One of the more under-the-radar prospects, Houston has good all-around measurables and steady production to boast of. He was invited to the Combine as a linebacker but could well shift to 4-3 end. Sounds like a candidate for Pete Carroll's LEO experiment; Seattle did recently work him out. Rob Staton, for his part, sees a somewhat raw prospect with questions about his effort level. He's currently projected anywhere from #15 to #45.

DE Ryan Kerrigan (24.7 sacks)

Kerrigan is largely projected to go before #25. His Combine measurables were a little disappointing, possibly hidden by his all-out effort, but workouts elsewhere suggest that he could have further athleticism to reveal.

DE Da'Quan Bowers (22 sacks)

Bowers is one of the most notorious conundrums of this draft. His dominant production as a junior seems unsupported by his workout numbers, and his knee injury could quickly cut short his career despite his insistence that it's not a concern. Without those concerns, he could be a top ten prospect and a surefire value pick at #25. His knee, however, is the kind of question that could scare bottom-ten teams away just as effectively as top-ten teams.

DE Aldon Smith (20 sacks)

Smith also has a mediocre Combine performance compounded with injury concerns. A lot of mocks are projecting him in the 15-25 range anyway. He's also a redshirt sophomore.

DE Robert Quinn (15.5 sacks)

Some people think that Quinn's one-year suspension will leave him rusty, and are assigning him a fall accordingly. Questions about his size and durability against the run - key considerations for Seattle - also linger. Rob doesn't rule out a fall all the way to Seattle. Quinn posted only modest workout numbers at the Combine, but put up wildly better numbers at his Pro Day, and I mean wildly. SackSEER basically has no answers on the guy; he's the definitive high risk-high reward prospect amongst this year's pass rushers.

DE/LB Brooks Reed (15.1 sacks)

Reed is a fringe first-rounder who has impressed some scouts with a blazing 40-time but possesses a mediocre vertical leap. He sounds like a better sprinter than burster. He's another of the popular candidates for Seattle's LEO job.
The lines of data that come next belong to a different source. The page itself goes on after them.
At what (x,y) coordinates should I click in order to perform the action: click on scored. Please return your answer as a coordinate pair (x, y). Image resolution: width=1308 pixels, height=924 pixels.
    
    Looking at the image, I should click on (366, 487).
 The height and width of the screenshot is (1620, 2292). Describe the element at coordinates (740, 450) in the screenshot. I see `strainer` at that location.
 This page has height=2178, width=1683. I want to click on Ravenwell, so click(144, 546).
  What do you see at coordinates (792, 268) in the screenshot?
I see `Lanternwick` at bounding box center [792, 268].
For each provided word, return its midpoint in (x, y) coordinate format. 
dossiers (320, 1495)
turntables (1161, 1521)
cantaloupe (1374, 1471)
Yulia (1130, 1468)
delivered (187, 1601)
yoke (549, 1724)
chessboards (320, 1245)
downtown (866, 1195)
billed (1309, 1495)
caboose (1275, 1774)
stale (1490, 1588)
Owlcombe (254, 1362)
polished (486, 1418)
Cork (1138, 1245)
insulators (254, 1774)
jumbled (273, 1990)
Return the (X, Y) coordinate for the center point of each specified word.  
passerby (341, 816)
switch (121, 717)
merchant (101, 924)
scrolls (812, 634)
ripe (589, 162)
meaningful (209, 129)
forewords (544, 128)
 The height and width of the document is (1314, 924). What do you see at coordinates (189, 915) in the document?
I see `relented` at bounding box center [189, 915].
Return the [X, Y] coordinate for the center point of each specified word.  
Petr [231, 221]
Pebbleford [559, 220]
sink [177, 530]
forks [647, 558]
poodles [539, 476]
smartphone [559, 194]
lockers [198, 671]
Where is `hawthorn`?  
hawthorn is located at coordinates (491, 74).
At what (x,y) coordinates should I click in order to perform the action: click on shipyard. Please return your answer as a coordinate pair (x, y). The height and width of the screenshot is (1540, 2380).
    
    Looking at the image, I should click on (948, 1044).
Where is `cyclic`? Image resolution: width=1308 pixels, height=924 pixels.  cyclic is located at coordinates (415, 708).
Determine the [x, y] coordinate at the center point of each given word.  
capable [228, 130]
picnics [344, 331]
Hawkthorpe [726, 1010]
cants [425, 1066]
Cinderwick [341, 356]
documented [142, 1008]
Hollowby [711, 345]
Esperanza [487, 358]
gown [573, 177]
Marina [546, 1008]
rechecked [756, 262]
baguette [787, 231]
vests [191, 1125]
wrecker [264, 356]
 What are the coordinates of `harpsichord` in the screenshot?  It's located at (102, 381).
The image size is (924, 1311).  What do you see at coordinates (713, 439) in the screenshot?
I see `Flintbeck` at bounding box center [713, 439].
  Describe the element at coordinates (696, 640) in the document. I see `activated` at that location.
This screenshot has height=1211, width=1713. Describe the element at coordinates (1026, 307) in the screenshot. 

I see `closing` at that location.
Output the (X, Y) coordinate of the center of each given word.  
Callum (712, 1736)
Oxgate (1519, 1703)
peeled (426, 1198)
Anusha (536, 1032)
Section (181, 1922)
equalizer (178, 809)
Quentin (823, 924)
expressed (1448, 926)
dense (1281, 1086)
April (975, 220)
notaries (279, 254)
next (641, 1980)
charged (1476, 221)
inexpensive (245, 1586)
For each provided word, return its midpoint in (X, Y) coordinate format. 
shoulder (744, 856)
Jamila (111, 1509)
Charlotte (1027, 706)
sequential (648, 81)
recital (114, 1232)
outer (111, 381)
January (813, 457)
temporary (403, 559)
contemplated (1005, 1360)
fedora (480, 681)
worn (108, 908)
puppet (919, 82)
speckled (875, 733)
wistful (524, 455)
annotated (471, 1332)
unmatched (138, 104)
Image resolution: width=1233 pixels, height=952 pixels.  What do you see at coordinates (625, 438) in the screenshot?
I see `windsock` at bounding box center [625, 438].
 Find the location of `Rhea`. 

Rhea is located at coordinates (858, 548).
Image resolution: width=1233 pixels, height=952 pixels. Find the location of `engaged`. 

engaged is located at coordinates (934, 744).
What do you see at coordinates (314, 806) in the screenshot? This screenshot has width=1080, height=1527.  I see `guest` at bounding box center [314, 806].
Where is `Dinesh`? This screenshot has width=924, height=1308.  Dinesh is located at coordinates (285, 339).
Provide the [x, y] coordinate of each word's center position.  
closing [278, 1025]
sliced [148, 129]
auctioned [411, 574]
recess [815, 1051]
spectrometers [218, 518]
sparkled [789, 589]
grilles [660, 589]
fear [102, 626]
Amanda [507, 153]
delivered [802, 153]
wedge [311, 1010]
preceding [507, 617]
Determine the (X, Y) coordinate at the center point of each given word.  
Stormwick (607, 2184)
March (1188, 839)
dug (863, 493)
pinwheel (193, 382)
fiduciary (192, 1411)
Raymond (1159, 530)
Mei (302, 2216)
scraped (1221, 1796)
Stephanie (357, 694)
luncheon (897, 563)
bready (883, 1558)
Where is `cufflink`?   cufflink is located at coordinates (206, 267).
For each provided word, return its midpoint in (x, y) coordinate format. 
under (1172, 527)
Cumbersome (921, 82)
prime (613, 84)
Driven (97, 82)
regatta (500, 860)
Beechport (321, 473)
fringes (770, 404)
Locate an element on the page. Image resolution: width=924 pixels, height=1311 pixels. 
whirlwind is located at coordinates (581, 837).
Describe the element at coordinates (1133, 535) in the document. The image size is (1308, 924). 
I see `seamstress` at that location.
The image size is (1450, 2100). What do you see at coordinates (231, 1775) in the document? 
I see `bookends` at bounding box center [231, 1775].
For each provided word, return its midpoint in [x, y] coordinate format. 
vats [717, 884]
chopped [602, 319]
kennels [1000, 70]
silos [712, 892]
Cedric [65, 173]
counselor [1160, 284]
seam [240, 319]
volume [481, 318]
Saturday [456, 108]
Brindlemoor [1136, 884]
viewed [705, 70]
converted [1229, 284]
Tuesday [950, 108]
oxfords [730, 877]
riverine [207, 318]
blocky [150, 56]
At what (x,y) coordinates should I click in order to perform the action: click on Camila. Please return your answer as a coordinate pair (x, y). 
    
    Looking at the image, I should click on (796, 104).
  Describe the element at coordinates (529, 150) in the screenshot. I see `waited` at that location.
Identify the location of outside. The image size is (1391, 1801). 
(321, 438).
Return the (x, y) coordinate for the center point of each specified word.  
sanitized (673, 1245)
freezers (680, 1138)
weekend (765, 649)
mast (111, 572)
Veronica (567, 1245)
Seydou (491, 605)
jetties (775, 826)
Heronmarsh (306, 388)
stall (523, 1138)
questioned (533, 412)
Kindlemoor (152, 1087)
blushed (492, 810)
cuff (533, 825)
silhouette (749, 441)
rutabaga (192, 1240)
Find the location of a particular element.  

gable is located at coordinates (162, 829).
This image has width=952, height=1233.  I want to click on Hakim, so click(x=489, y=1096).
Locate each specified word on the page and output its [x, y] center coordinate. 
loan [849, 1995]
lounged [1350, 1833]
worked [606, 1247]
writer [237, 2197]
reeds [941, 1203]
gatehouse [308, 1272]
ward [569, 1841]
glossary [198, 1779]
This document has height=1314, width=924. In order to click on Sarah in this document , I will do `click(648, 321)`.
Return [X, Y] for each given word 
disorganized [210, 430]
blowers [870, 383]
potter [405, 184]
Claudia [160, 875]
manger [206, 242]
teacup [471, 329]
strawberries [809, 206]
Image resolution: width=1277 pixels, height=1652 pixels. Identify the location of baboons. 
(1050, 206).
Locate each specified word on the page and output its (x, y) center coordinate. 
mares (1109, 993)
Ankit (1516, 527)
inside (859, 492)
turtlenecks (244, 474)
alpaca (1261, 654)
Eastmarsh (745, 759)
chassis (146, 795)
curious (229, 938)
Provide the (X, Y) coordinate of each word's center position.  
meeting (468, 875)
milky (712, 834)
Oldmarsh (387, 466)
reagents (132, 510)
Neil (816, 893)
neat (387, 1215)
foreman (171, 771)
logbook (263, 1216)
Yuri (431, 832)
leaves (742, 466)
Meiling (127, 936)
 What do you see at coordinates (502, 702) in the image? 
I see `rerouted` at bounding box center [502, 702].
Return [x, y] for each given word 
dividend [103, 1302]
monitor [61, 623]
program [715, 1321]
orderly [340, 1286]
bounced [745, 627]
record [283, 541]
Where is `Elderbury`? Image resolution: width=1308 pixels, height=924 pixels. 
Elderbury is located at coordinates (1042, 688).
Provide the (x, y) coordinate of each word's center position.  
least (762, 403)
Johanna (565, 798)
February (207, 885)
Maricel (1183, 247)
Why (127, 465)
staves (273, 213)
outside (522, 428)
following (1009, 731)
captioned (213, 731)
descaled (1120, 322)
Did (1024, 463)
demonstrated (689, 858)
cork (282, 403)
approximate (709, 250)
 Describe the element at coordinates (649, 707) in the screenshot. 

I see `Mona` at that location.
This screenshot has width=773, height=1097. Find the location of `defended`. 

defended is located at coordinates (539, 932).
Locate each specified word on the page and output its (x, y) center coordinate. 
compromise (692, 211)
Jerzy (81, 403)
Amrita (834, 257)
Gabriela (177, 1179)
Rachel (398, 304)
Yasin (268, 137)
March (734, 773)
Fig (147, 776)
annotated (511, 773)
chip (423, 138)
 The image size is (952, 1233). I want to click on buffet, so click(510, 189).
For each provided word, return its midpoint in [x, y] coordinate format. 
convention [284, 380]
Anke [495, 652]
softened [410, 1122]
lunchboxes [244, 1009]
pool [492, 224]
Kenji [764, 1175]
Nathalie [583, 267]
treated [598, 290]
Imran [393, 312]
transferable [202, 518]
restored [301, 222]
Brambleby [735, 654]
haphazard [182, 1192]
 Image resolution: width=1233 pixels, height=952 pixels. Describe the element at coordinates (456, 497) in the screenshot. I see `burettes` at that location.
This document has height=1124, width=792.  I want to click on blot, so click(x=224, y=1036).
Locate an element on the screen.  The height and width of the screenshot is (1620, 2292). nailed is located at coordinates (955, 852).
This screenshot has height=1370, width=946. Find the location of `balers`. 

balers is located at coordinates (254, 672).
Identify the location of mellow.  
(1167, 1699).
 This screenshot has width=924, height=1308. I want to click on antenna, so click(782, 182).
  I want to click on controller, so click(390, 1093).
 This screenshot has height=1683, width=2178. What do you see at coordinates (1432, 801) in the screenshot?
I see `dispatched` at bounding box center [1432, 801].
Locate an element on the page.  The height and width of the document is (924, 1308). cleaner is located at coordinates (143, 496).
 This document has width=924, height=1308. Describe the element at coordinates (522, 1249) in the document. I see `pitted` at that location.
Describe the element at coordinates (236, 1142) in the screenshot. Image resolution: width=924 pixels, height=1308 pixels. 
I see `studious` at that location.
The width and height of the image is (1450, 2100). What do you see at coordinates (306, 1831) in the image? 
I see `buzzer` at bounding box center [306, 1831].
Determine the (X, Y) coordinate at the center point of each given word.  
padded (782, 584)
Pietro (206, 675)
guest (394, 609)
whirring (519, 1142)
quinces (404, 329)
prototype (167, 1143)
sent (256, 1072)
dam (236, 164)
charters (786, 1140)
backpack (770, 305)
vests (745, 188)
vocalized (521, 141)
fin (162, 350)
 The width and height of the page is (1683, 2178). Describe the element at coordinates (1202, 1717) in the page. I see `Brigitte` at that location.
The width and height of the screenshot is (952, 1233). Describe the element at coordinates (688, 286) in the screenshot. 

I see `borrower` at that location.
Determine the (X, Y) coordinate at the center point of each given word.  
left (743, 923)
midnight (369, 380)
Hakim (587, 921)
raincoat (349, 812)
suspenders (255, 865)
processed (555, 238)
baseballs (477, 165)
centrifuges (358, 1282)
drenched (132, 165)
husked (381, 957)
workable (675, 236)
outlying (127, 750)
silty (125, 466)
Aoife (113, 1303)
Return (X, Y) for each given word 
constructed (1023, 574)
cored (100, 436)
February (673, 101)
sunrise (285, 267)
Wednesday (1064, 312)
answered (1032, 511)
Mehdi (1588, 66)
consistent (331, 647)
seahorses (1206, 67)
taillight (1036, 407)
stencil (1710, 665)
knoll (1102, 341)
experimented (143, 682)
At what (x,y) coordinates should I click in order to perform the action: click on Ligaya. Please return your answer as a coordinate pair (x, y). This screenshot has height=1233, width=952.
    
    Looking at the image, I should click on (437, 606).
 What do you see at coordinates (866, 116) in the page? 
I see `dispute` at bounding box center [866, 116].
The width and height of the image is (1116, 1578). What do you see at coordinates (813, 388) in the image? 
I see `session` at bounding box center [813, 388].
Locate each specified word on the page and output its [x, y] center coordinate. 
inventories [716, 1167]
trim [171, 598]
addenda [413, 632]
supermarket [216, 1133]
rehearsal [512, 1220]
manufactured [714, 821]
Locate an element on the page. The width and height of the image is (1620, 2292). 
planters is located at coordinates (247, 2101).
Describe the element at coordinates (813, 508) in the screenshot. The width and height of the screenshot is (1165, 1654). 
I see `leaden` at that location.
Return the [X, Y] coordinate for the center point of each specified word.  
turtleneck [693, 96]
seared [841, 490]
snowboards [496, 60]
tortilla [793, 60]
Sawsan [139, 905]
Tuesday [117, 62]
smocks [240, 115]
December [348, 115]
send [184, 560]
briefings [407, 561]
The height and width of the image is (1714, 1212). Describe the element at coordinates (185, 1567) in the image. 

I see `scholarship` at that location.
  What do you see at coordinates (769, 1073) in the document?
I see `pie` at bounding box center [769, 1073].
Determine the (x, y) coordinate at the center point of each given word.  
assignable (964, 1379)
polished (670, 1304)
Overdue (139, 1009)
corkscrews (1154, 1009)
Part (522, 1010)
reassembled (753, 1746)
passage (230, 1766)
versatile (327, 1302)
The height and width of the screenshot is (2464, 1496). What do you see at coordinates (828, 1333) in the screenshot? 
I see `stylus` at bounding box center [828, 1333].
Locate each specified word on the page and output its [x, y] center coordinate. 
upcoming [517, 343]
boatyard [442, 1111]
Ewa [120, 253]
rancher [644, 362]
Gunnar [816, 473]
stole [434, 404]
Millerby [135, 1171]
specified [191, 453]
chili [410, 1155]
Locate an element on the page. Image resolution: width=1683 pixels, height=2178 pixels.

DE Jabaal Sheard (10.6 sacks)

Another possible LEO is Sheard, but his unremarkable production and SackSEER measurables call him into question.


SackSEER throws in a few mid- to late-round sleeper picks that could surprise based on SackSEER predictors:

Dontay Moch, Nevada - Amazing 42-inch vertical leap and good production against admittedly weak competition. May be undersized for NFL.

Marc Schiechl, Colorado School of Mines - Small-school guy with high production at the Division II level. A long shot, but NFL success stories like Jared Allen have come from similar backgrounds.

Phillip Hunt, CFL - Smaller player with impressive Pro Day numbers and good production in the CFL.